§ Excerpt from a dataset
#####
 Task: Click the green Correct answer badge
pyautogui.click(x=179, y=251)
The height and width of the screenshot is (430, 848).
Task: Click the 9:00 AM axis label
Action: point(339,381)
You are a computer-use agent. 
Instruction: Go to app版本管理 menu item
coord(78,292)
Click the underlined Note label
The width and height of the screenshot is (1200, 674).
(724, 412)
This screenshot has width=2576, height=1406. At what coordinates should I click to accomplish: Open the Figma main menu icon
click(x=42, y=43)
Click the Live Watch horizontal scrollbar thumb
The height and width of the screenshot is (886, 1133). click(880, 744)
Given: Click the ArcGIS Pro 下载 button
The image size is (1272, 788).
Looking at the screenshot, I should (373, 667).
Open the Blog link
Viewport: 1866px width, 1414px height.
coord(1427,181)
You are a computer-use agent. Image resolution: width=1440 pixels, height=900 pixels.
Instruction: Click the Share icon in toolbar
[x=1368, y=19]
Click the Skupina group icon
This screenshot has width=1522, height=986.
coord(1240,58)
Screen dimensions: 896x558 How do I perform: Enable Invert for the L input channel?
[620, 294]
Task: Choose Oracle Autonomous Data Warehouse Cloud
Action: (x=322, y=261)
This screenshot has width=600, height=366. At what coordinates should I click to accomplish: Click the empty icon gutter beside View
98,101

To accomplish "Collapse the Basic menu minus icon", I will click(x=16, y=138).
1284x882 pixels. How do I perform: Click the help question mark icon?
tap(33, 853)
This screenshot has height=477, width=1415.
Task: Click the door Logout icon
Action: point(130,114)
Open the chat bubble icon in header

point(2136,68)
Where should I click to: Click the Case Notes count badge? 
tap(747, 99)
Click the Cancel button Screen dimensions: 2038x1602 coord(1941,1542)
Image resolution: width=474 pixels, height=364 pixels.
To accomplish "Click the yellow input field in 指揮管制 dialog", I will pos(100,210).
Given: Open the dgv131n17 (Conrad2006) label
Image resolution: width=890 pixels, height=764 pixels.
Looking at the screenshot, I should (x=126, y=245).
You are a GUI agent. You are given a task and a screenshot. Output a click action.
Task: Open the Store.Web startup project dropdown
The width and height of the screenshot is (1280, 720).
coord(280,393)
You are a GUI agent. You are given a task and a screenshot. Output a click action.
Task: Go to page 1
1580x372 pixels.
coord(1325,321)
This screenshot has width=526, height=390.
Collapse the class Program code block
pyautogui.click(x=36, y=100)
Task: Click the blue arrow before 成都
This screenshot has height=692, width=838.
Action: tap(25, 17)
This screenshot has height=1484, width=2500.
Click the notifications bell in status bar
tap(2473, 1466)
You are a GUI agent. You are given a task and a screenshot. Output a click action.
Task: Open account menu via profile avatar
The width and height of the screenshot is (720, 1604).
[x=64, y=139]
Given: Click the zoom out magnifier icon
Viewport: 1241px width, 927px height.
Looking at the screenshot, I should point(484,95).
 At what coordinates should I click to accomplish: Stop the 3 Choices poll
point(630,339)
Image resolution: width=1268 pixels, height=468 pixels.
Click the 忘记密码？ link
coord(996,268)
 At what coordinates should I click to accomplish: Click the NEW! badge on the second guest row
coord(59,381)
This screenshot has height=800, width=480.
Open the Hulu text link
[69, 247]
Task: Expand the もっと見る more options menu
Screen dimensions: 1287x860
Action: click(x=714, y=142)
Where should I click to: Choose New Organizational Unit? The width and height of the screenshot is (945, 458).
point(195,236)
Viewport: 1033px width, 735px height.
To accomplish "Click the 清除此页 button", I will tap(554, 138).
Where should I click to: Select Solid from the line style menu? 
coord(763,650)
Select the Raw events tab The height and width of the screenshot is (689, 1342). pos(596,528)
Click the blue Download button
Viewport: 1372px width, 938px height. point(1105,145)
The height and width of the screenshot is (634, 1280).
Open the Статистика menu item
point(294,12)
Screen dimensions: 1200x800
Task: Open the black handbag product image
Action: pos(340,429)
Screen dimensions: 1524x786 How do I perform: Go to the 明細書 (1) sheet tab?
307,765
#####
§ GIVEN TASK
Copy out only the lines starting with the line with "Given: Click the zoom out magnifier icon" and going on through the line with "point(630,339)", renaming "magnifier" to "magnifying glass" and leaving everything else the same.

§ SOLUTION FOR THIS PROBLEM
Given: Click the zoom out magnifying glass icon
Viewport: 1241px width, 927px height.
Looking at the screenshot, I should point(484,95).
 At what coordinates should I click to accomplish: Stop the 3 Choices poll
point(630,339)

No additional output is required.